Electric Eels and the Smart Grid: Case Study Explores GE’s Open Innovation Challenge

When General Electric launched its “ecomagination” strategy to double its renewable energy business, CEO Jeffrey Immelt pledged $10 billion over five years for clean-tech R&D. The company also took a more unusual step for a traditional Fortune 500: It looked outside, soliciting renewable energy ideas from entrepreneurs and startups.

GE’s $140 million foray into open innovation is examined in a new case study by Adjunct Professor Henry Chesbrough published in the Spring 2012 edition of California Management Review, the school’s quarterly peer-reviewed journal. The case, “GE’s ecomagination Challenge: An Experiment in Open Innovation,” is part of a new case series written by Haas faculty to promote faculty research and the school’s teaching mission. Abbreviated versions of the cases are also published in the Financial Times.

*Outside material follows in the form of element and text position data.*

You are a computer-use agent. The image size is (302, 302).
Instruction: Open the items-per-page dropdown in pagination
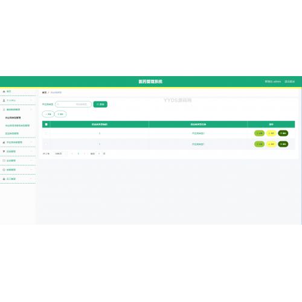pyautogui.click(x=60, y=153)
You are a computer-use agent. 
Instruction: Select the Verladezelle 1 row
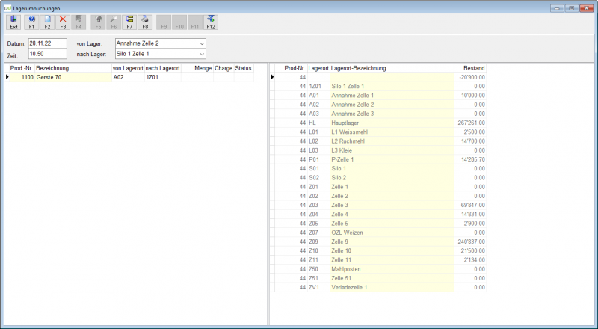point(378,287)
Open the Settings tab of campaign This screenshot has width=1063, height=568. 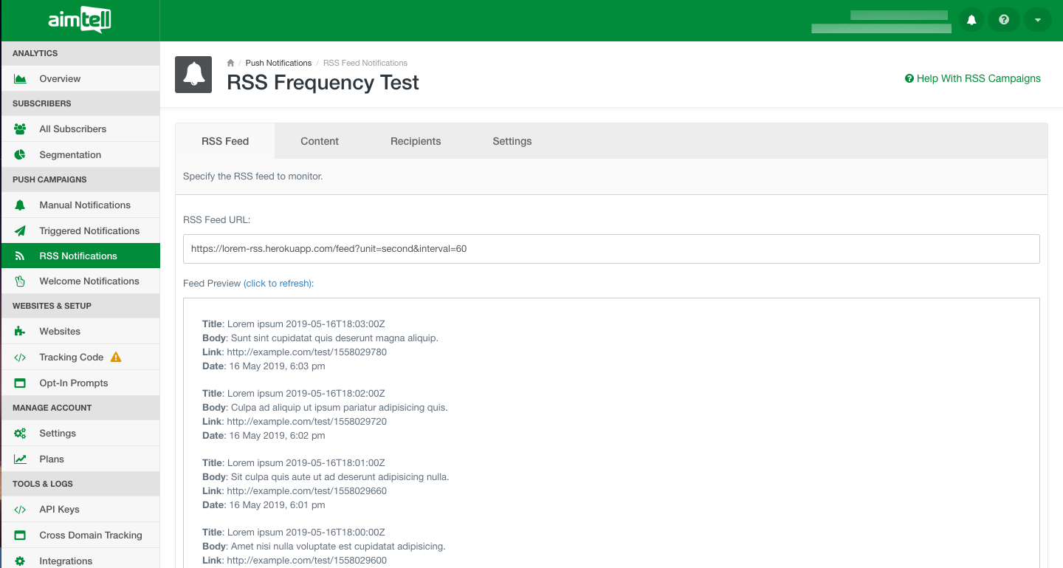[x=512, y=141]
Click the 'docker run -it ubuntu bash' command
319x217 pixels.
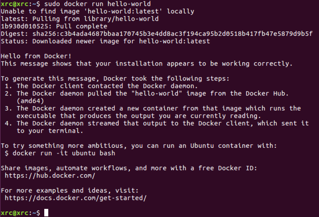click(x=64, y=153)
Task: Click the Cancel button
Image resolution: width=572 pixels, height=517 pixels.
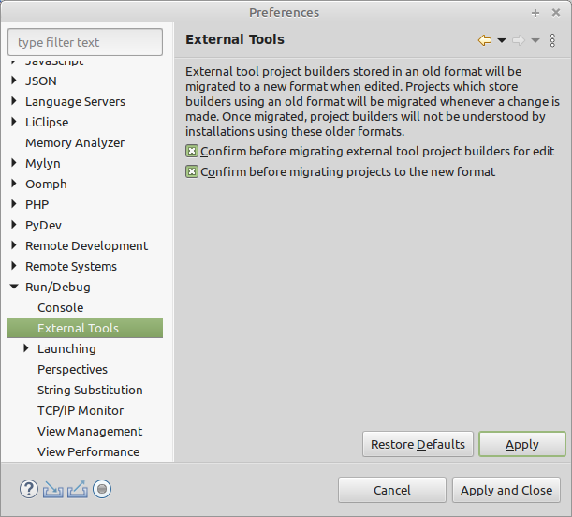Action: point(391,490)
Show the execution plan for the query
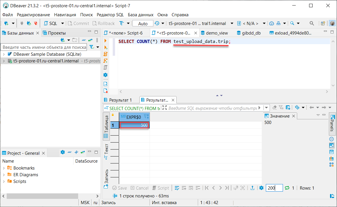Image resolution: width=337 pixels, height=207 pixels. tap(105, 67)
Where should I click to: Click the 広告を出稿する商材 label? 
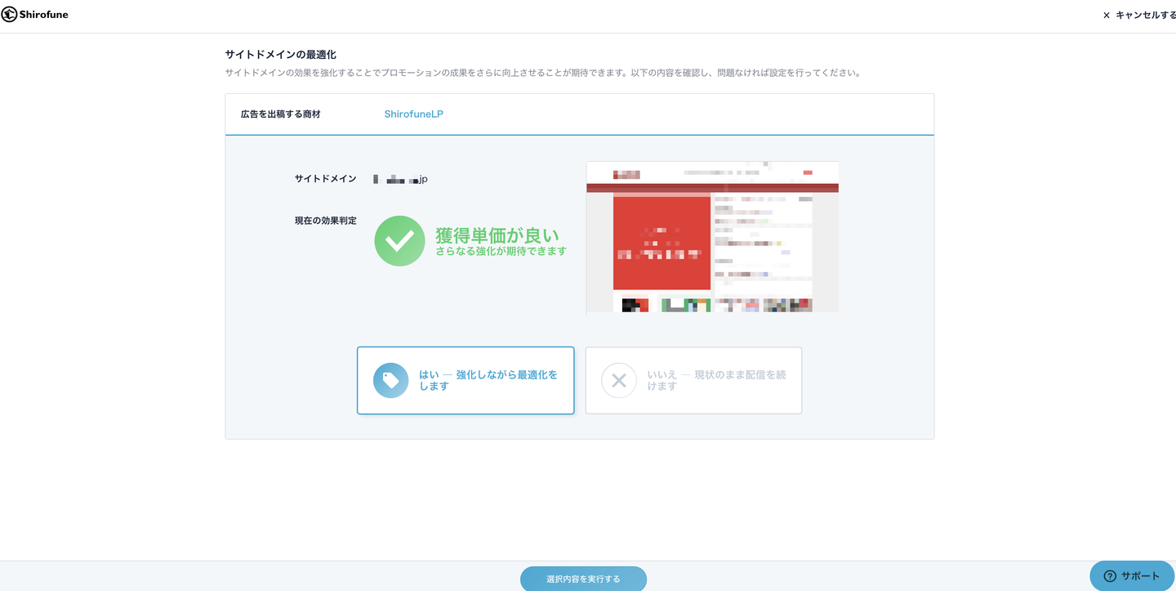[x=281, y=114]
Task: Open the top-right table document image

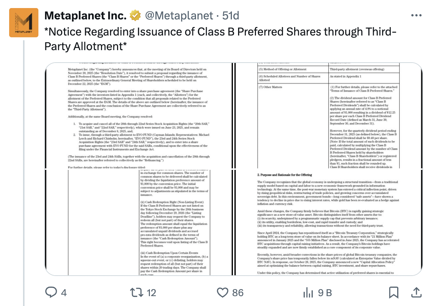Action: (x=328, y=116)
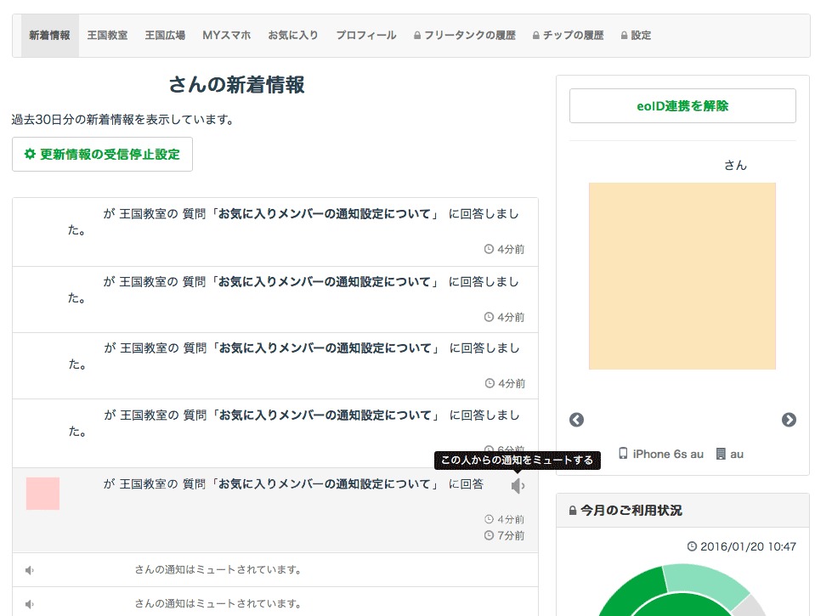Click the smartphone icon beside iPhone 6s au
The width and height of the screenshot is (815, 616).
(623, 454)
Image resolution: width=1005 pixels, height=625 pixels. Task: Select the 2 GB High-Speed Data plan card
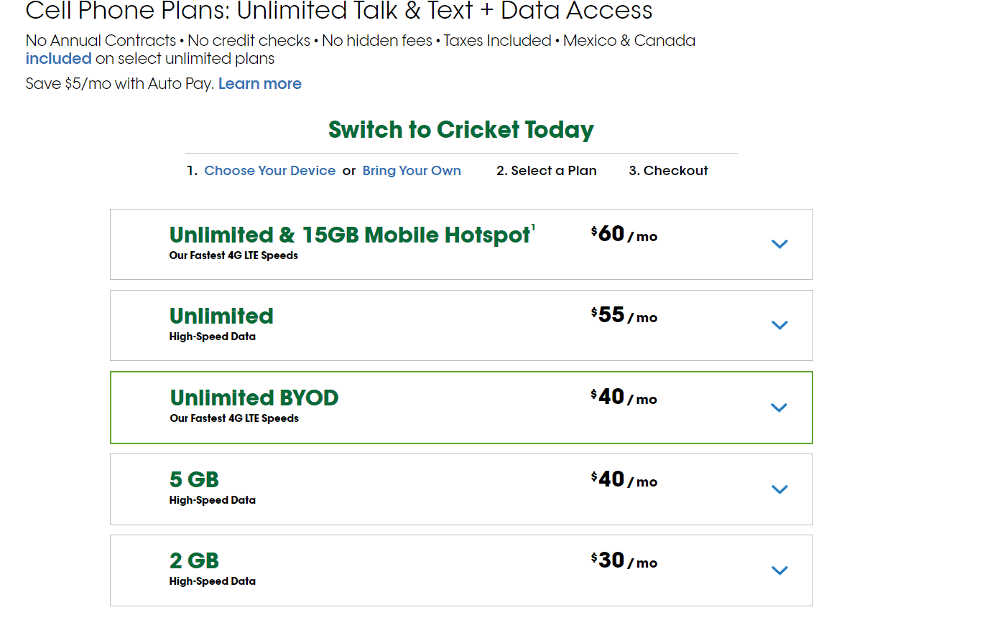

GE’s ecomagination Challenge grew from the company’s awareness that even with a $37 billion energy business and impressive in-house expertise, it didn’t have a corner on the market for good ideas in the rapidly changing renewable energy sector. Venture capitalists were pouring $2 billion a year into energy startups, including many in GE’s core business area.

Partnering with Kleiner Perkins, RockPort Capital, KPCB, Foundation Capital, Emerald Technology Ventures, and Carbon Trust, GE launched the challenge in July 2010. The company expected just a few hundred entries. Instead, nearly 4,000 entries poured in from 160 countries in the first round, followed by 1,000 more in a second round focused on improvements to the smart grid.

There were a few wacky ones—such as stocking a lake with electric eels and tossing in a power cord—but many held promise. By 2011, GE and its VC partners had invested $140 million in 23 startups, and made one acquisition.

Chesbrough uses the case to show how open innovation is not something that only takes place between companies, but can enable companies to tap into a larger community of innovators. Chesbrough pioneered the concept of open innovation, which holds that companies benefit by using external as well as internal ideas and technologies.